I wonder why is that? I found on stackoverflow some explanation about the c struct but non of this post touch that issue. I was wonder if that is because of compiler? Or this is normal feature of C which I have to just understand? Or do I have even think about it?

#include <stdio.h>

struct s1 {
  int int1;
  double double1;
  char *string;
} strc;

typedef struct {
  int int1;
  double double1;
  char *string;
} DStruct;

int main() {
  struct s1 defqu;
  DStruct defqu2;

  printf("1. %d %f %s\n", defqu.int1, defqu.double1, defqu.string);
  printf("2. %d %f %s\n", strc.int1, strc.double1, strc.string);
  printf("3. %d %f %s\n", defqu2.int1, defqu2.double1, defqu2.string);
  
  return 0;
}

CodePudding user response：

You never initialized the instances you create, so it contains "garbage". Hence, you can expect "unexpected behavior" :)

Change it to:

struct s1 {
  int int1;
  double double1;
  char *string;
} strc = {0};

typedef struct {
  int int1;
  double double1;
  char *string;
} DStruct;

int main() {
  struct s1 defqu = {0};
  DStruct defqu2 = {0};

  ...

The syntax = { 0 } initializes all the values in the struct to 0. From the C99 Standard:

If there are fewer initializers in a brace-enclosed list than there are elements or members of an aggregate, or fewer characters in a string literal used to initialize an array of known size than there are elements in the array, the remainder of the aggregate shall be initialized implicitly the same as objects that have static storage duration.
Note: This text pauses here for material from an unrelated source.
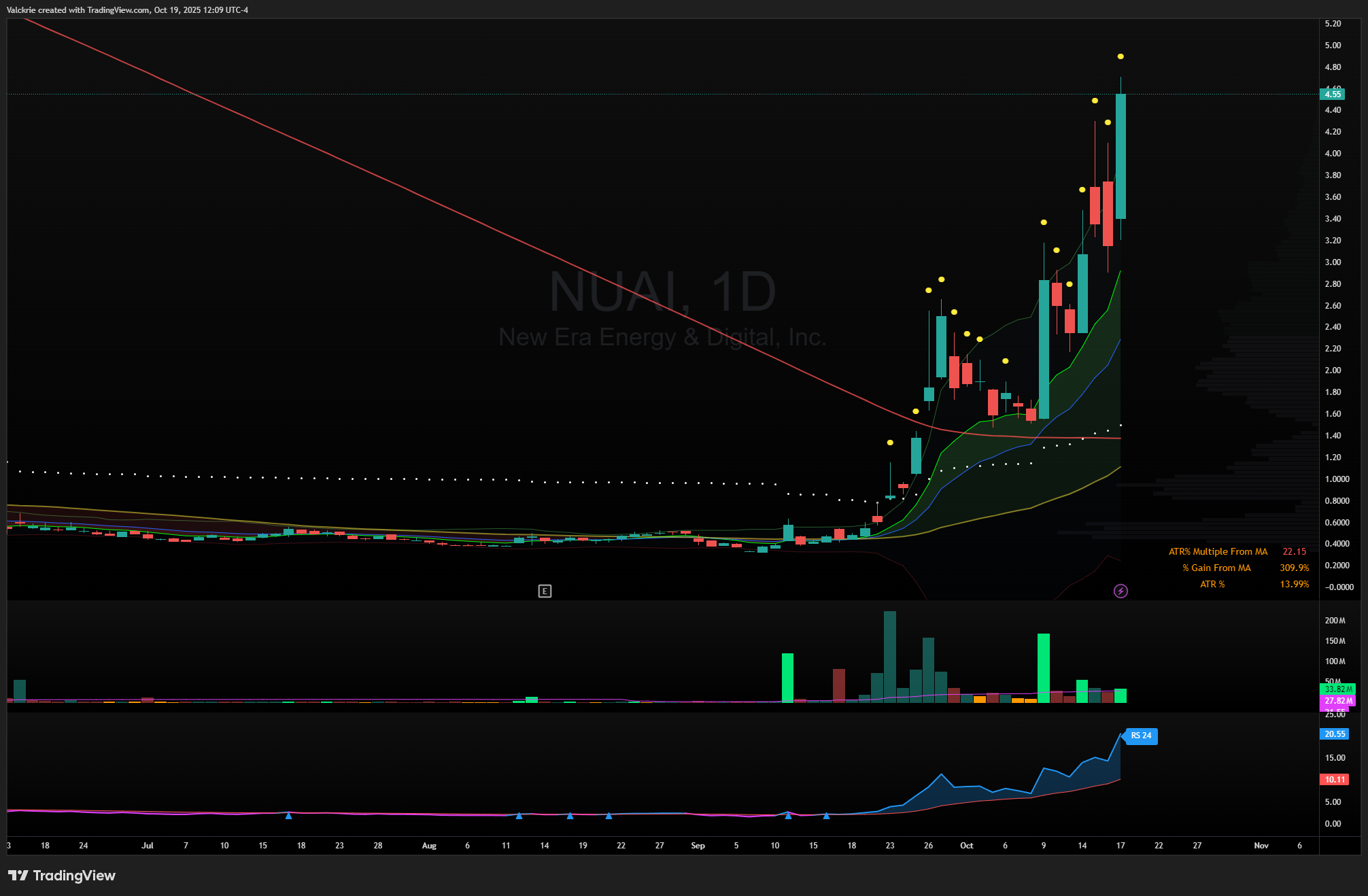Click the green 4.55 current price label
Viewport: 1368px width, 896px height.
pos(1332,94)
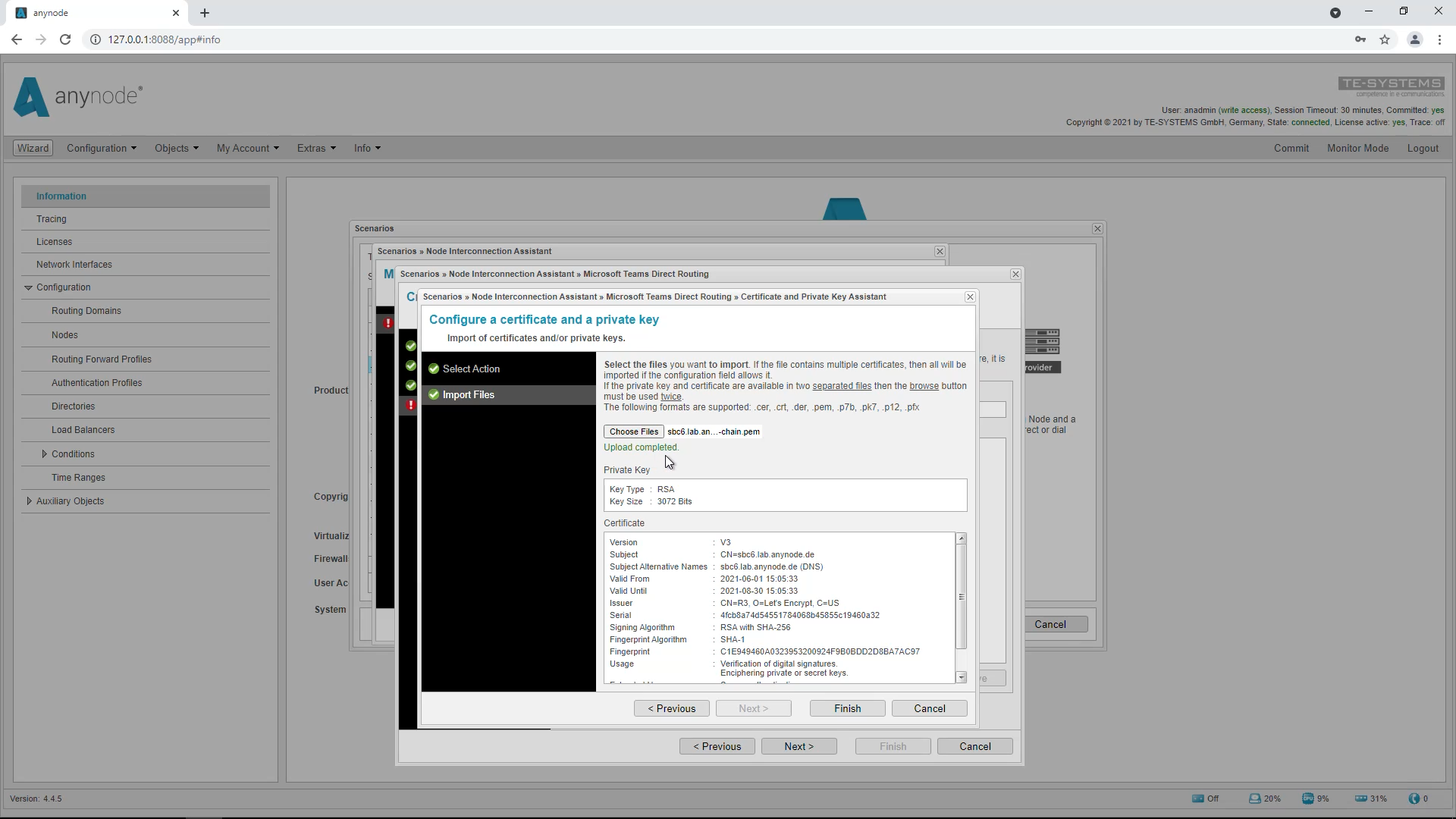Click the phone call counter icon

[x=1415, y=798]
This will be better, but still not perfect. The numbers will all be initialized to 0, and the string pointers (char * to be more accurate) will be initialized to NULL.
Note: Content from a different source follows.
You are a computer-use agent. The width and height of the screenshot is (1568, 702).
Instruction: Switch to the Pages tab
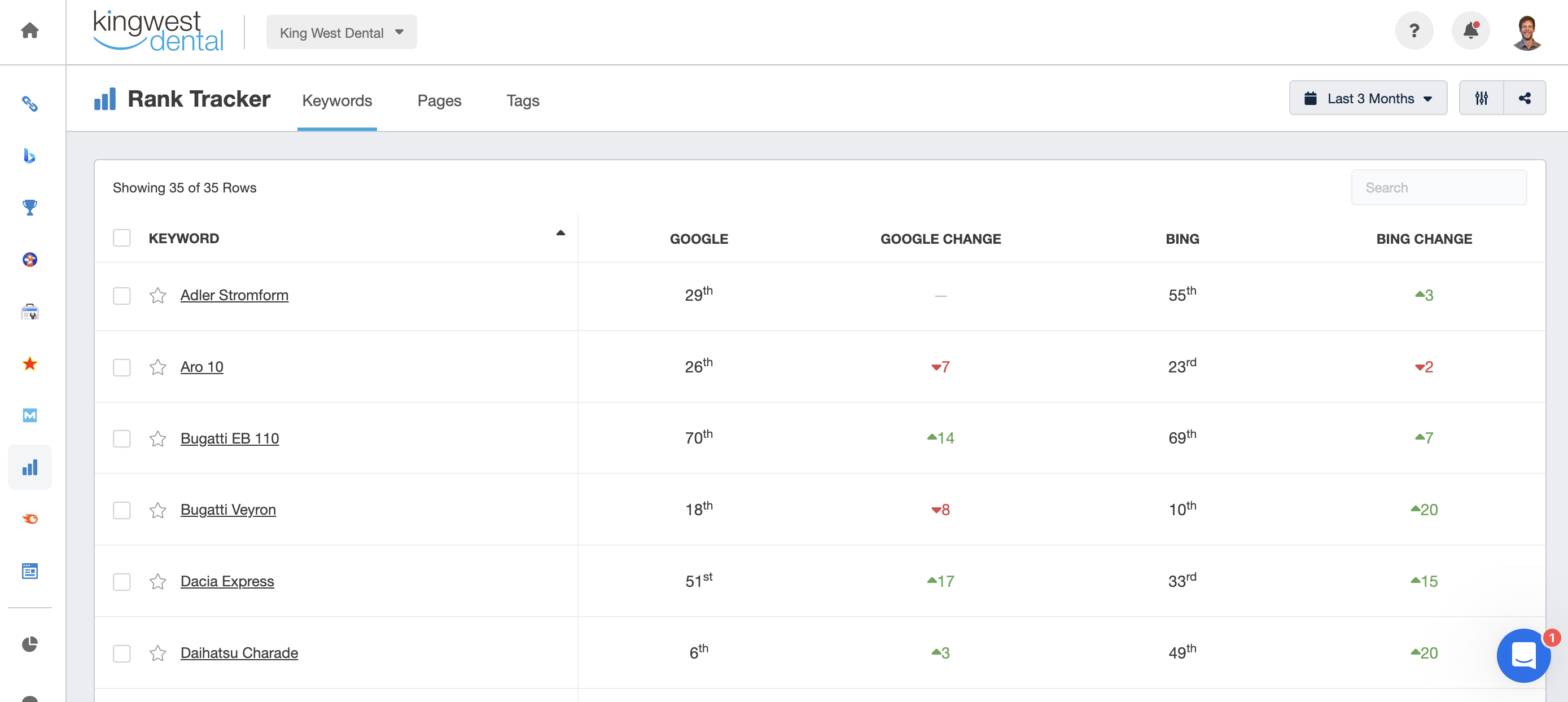click(439, 100)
Modern libc implementation will handle the NULL pointer you pass to %s gracefully, but that's actually undefined behavior as well.
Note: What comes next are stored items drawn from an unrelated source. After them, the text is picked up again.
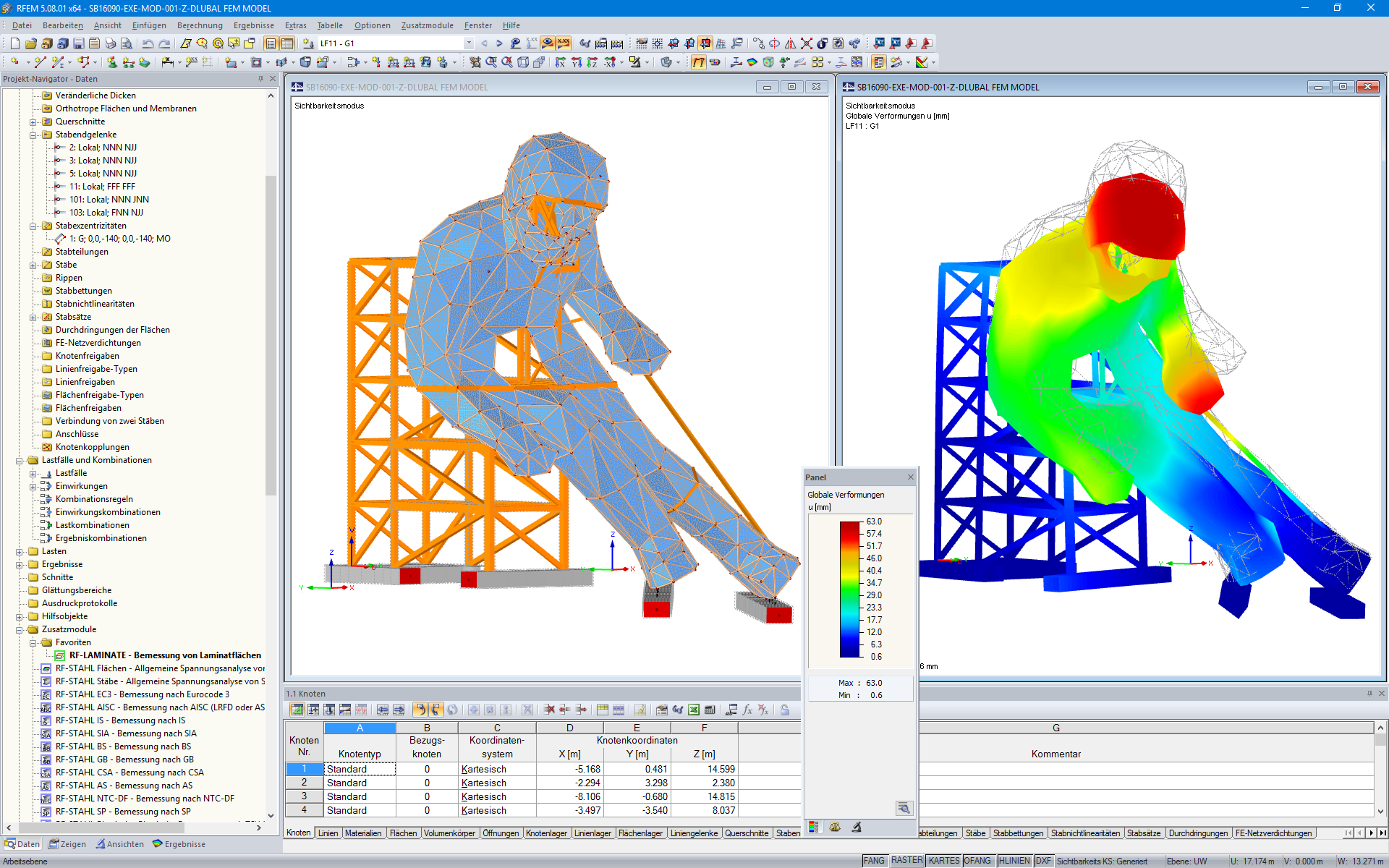The image size is (1389, 868).
Task: Open the LF11 - G1 load case dropdown
Action: click(x=469, y=43)
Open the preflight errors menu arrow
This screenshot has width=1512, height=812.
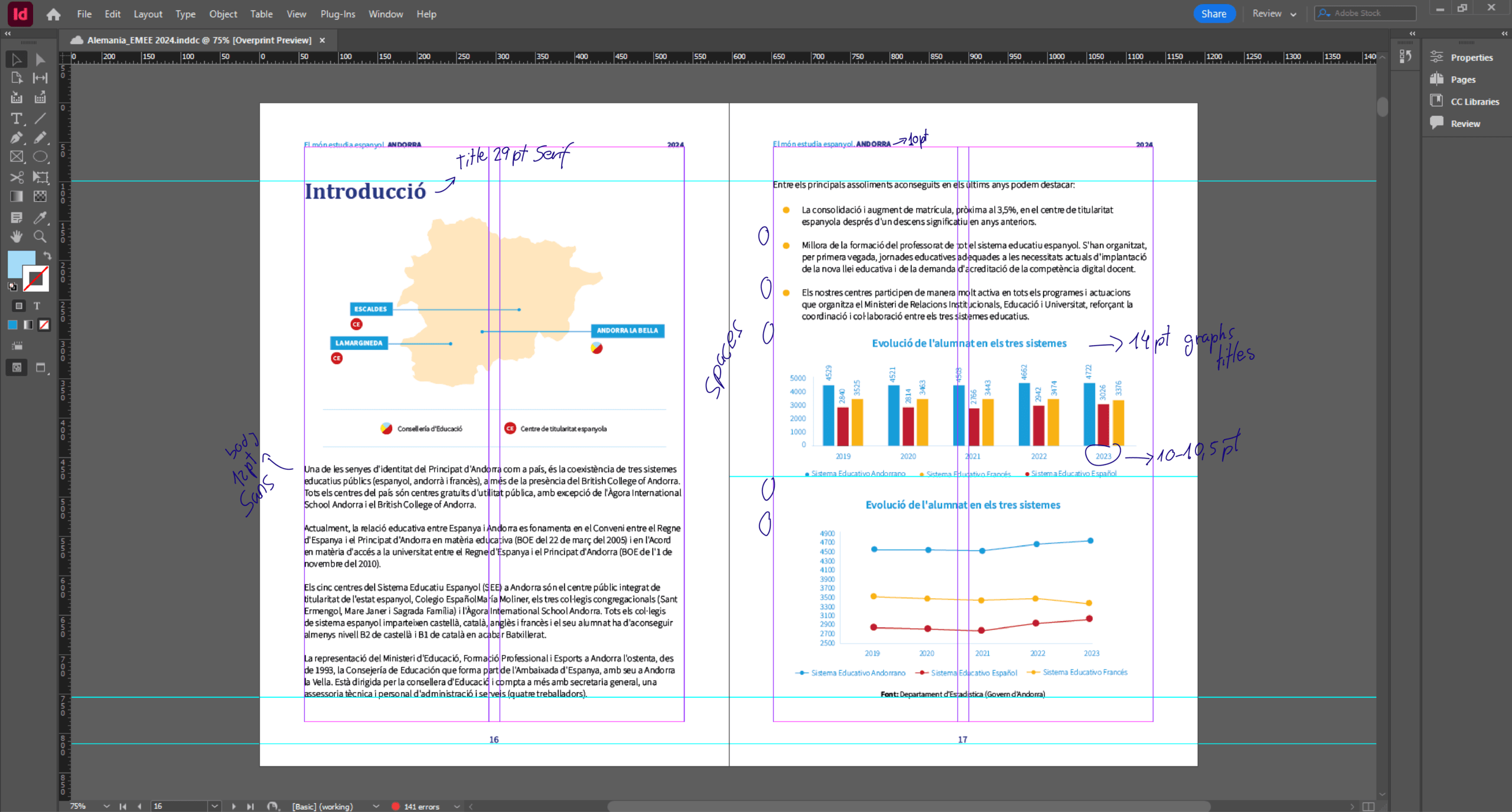click(x=457, y=806)
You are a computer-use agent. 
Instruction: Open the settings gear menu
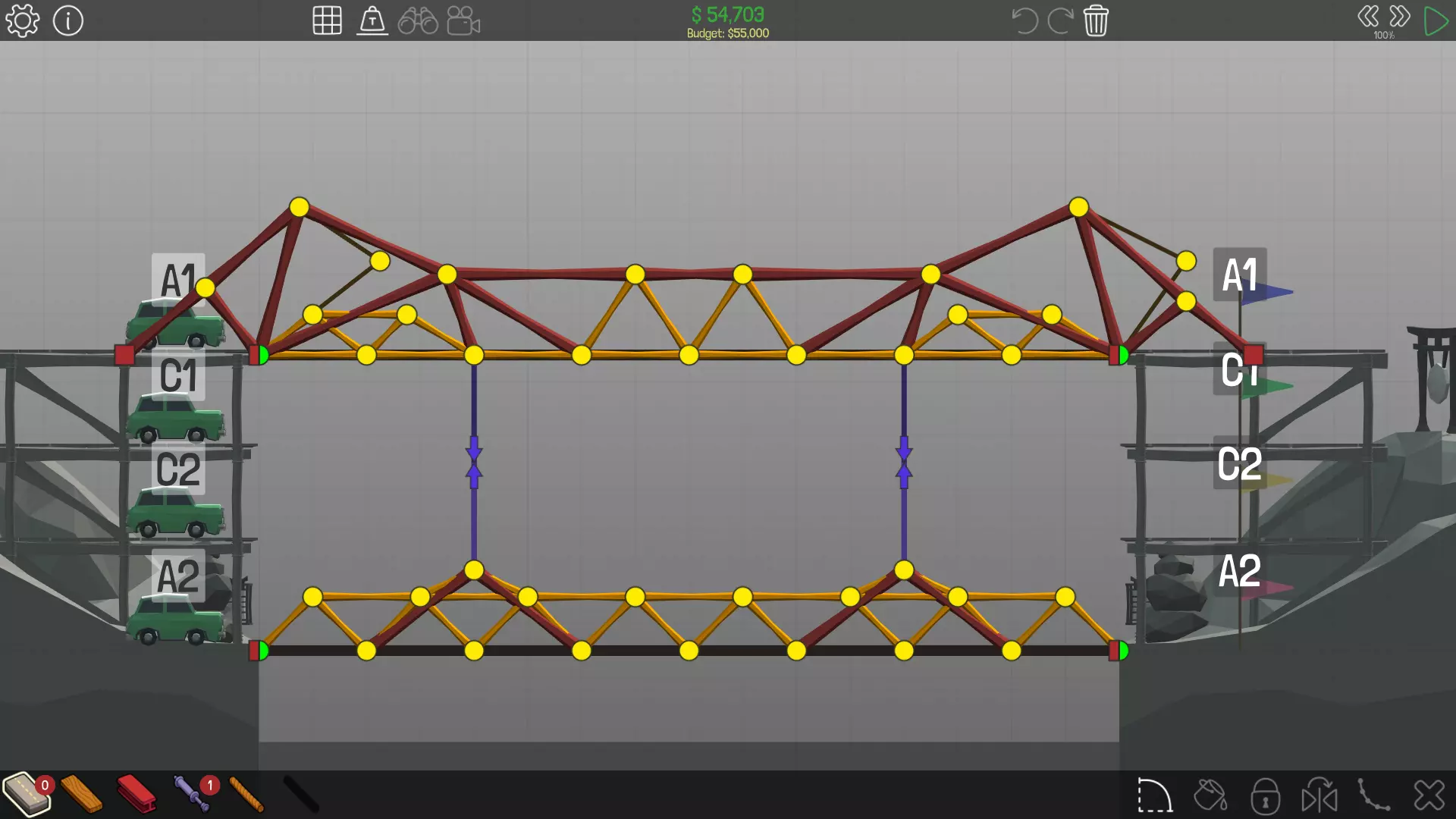[22, 20]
CodePudding user response：

strc is a global variable. It's guaranteed(by C standard) to be initialized to zero. So all the members of strc will also be initialized to zero (including the string pointer). When you try to print the string in the second printf (%s), you invoke undefined behavior (dereferencing a null pointer). Most likely the program crashes/terminates when dereferencing a NULL pointer, but that's not guaranteed by the standard. Because, you know, it's undefined behavior!

defqu and defqu2 are local variables inside main function. Local variables are never auto-initialized in C. So they have some garbage value and can't be guaranteed to be zero like in the case of strc. So the string pointer points to some random memory address and the first printf, most likely, printed the characters at that random memory location. You didn't see any output from the third printf because the program crashed/exited at the second printf because of the null dereference as explained above. Move this printf to the end, you'll see the output for defqu2 too, but you can never be sure(because, undefined behavior!)